AthenaのFederated QueryでTPC-DS Connectorを用いてデータを生成する - sambaiz-net
GlueのTPC-DS connectorをSubscribeしてActivateする。
スクリプトはこんな感じで必要なパラメータを外から渡せるようにした。scaleはAthenaのものと同じくGB単位。 アップロード時にカタログにテーブルが追加されるようにしている。
from socket import create_connection
import sys
from awsglue.transforms import *
from awsglue.utils import getResolvedOptions
from pyspark.context import SparkContext
from awsglue.context import GlueContext
from awsglue.job import Job
args = getResolvedOptions(sys.argv, ["JOB_NAME", "BUCKET_NAME", "DATABASE_NAME", "SCALE", "NUM_PARTITIONS", "FORMAT", "CONNECTION_NAME"])
sc = SparkContext()
glueContext = GlueContext(sc)
spark = glueContext.spark_session
job = Job(glueContext)
job.init(args["JOB_NAME"], args)
bucketName = args["BUCKET_NAME"]
tables = [
"call_center",
"catalog_page",
"catalog_returns",
"catalog_sales",
"customer",
"customer_address",
"customer_demographics",
"date_dim",
"dbgen_version",
"household_demographics",
"income_band",
"inventory",
"item",
"promotion",
"reason",
"ship_mode",
"store",
"store_returns",
"store_sales",
"time_dim",
"warehouse",
"web_page",
"web_returns",
"web_sales",
"web_site"
]
for table in tables:
df = glueContext.create_dynamic_frame.from_options(
connection_type="marketplace.spark",
connection_options={
"table": table,
"scale": args["SCALE"],
"numPartitions": args["NUM_PARTITIONS"],
"connectionName": args["CONNECTION_NAME"],
},
transformation_ctx=f"src_{table}",
)
database = args["DATABASE_NAME"]
sink = glueContext.getSink(
path=f"s3://{bucketName}/{database}/{table}/",
connection_type="s3",
compression="gzip",
updateBehavior="UPDATE_IN_DATABASE",
enableUpdateCatalog=True,
transformation_ctx=f"sink_{table}")
if args["FORMAT"] == "parquet":
sink.setFormat("glueparquet", compression="snappy")
else:
sink.setFormat(args["FORMAT"])
sink.setCatalogInfo(catalogDatabase = database, catalogTableName = table)
sink.writeFrame(df)
job.commit()
JobはCDKで作成した。connectionsにTPC-DS Connectorを指定している。

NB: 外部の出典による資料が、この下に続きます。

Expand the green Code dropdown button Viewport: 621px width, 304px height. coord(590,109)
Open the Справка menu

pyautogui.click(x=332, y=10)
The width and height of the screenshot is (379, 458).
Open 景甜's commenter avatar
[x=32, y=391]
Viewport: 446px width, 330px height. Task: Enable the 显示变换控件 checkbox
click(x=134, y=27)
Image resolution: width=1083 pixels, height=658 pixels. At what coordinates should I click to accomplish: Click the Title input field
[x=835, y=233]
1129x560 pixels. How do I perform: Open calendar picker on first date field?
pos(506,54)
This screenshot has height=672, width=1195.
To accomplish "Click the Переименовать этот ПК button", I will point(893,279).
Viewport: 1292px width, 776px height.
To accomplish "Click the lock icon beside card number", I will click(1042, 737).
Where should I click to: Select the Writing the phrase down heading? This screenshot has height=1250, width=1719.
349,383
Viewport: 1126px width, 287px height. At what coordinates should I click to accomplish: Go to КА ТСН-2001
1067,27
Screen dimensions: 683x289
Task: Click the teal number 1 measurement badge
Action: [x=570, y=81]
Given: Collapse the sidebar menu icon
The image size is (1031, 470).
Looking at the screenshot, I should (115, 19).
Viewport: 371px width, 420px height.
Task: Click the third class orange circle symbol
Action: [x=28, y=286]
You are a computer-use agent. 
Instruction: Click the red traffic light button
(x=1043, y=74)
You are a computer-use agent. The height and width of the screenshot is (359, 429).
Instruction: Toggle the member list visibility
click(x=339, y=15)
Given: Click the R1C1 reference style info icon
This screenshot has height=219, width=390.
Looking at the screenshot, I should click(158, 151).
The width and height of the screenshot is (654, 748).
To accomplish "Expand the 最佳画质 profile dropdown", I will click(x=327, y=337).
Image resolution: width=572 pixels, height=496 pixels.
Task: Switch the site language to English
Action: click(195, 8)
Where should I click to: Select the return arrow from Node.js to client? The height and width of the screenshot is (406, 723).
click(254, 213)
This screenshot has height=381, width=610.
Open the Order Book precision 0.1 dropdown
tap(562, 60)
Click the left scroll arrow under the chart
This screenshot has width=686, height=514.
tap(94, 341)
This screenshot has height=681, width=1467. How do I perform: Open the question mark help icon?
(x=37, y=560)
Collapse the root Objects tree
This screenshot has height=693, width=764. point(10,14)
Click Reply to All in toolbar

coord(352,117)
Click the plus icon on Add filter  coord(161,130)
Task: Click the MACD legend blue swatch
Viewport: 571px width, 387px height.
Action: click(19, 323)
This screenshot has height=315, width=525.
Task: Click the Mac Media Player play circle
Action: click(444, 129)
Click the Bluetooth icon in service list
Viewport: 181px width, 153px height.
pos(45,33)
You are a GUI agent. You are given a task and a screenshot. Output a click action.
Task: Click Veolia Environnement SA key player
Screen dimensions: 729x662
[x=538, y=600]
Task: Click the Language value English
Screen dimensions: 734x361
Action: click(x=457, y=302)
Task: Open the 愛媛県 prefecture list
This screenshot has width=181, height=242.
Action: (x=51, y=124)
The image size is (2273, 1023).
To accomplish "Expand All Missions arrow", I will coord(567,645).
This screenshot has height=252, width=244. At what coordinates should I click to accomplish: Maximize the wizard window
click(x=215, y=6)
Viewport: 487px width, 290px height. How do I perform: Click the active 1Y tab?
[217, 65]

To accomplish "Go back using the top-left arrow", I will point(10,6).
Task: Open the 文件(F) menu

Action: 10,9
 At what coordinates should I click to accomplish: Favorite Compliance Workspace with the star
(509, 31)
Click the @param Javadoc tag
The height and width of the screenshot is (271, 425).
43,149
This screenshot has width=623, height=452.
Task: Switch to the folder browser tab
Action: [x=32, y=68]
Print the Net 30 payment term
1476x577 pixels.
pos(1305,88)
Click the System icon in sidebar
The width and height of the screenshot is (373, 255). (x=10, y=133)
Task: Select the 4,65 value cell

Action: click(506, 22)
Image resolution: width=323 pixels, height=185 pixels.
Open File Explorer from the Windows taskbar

import { Role, CompositePrincipal, ServicePrincipal, PolicyStatement, ManagedPolicy } from 'aws-cdk-lib/aws-iam';
import { Database, Job, JobExecutable, GlueVersion, Code, PythonVersion, WorkerType, Connection } from '@aws-cdk/aws-glue-alpha';
const glueWriteTPCDSRole = new Role(this, `GlueWriteTPCDSRole${databaseName}`, {
assumedBy: new CompositePrincipal(
new ServicePrincipal('glue.amazonaws.com'),
),
managedPolicies: [
ManagedPolicy.fromAwsManagedPolicyName('service-role/AWSGlueServiceRole'),
ManagedPolicy.fromAwsManagedPolicyName("AmazonEC2ContainerRegistryReadOnly")
]
})
glueWriteTPCDSRole.addToPolicy(new PolicyStatement({
resources: [
`${bucket.bucketArn}/*`,
],
actions: ['s3:Put*'],
}))
const workerCount = 10
new Job(this, `GlueWriteTPCDSJob${databaseName}`, {
jobName: `write-tpcds-job-${databaseName}`,
workerType: WorkerType.STANDARD,
workerCount: workerCount,
executable: JobExecutable.pythonEtl({
glueVersion: GlueVersion.V3_0,
pythonVersion: PythonVersion.THREE,
script: Code.fromAsset('./write_data.py'),
}),
role: glueWriteTPCDSRole,
enableProfilingMetrics: true,
connections: [Connection.fromConnectionName(this, `TCPDSConnector${databaseName}`, 'tpcds')],
defaultArguments: {
"--BUCKET_NAME": bucket.bucketName,
"--DATABASE_NAME": databaseName,
"--SCALE": scale.toString(),
"--NUM_PARTITIONS": ((workerCount * 2 - 1) * 4).toString(),
"--FORMAT": format,
"--CONNECTION_NAME": "tpcds"
}
})
}
worker=10,scale=1000で実行するとjson+gzipで6時間半、parquet+snappyで8時間かかった。 実行後そのままAthenaでデータを確認できる。